Three replicate mice were randomly selected from each experimental group. Total bacterial DNA from 0·25 g of colon segment of the large intestine was extracted using a PowerFecal^TM DNA Isolation kit (MO BIO Laboratories Inc), according to the manufacturer’s instructions and was stored at −80°C for further analysis^{(Reference Rodrigues, Pellizari and Mueller29)}. Amplicon pyrosequencing was performed on an Illumina MiSeq platform at Allwegene Technology Inc.

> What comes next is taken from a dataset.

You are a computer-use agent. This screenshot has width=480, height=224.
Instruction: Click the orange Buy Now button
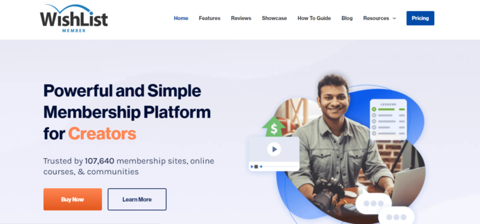[x=73, y=199]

Briefly, DNA was amplified using the 338F/806R primer set (338F: 5′-ACTCCTACGGGAGGCAGCAG-3′, 806R: 5′-GGACTACHVGGGTWTCTAAT-3′) that targets the regions (V3–V4) of the 16S rRNA gene because sequences in those regions provided the greatest diversity at the domain and phylum levels. The PCR was performed in 25-μl volume containing 30 ng of DNA template. The cycling parameters were as follows: 5 min of denaturation at 95°C followed by twenty-five cycles of 30 s at 95°C, 30 s for annealing at 56°C and 40 s at 72°C (elongation), with a final extension at 72°C for 10 min. PCR products were processed with an AxyPrep™ Mag PCR Normaliser kit (Axygen, Inc.) for normalisation.

Quantitative Insights Into Microbial Ecology (https://qiime.org/tutorials/processing_illumina_data.html) quality filters were used to filter the reads^{(Reference Schloss, Gevers and Westcott30)}. We used the Cluster Database at High Identity with Tolerance (CD-HIT) pipeline for picking operational taxonomic units (OTU) and making OTU table. The sequences with similarity of 97 % were assigned to OTU. A representative sequence was selected for each OTU, and the classification data were assigned to each of the representative sequences using the Ribosome Database Project (RDP) classifier^{(Reference Caporaso, Gordon and Walters31)}.

To estimate α diversity, the OTU table was rarefied, and four indicators were calculated: Chao 1 estimating richness, the observed OTU as the only OTU counting sample, and Shannon index estimating diversity^{(Reference Kuffner, Hai and Rattei32,Reference Vishnivetskaya, Mosher and Palumbo33)} . Each sample was classified and statistically analysed using RDP, Greengene and Silva three database comparison^{(Reference Cole, Wang and Cardenas34–Reference Quast, Pruesse and Yilmaz36)}. The sequences obtained were distributed in eight bacterial phyla by RDP (V14 https://rdp.cme.msu.edu/).

Linear discriminant analysis (LDA) and effect size measurement (LEfSe) are common methods for the discovery of macrogenomic biomarkers. We performed LEfSe calculations for the non-parametric Wilcoxon sum-rank test followed by LDA using online software (https://huttenhower.sph.harvard.edu/galaxy/) to assess the effect size of each taxon with differential abundance^{(Reference Segata, Izard and Waldron37)}.

The complete datasets were deposited in the National Center for Biotechnology Information. The Sequence Read Archive accession number is SRP108873.

Statistical analysis

Data were analysed by one-way ANOVA using SPSS 19.0 (SPSS Inc.). All data were tested for homogeneity of variance by Levene’s test. Tukey’s test was then used to compare the differences among the treatments. The level of significance was set at P ≤ 0·05. All data were expressed as means with their standard errors.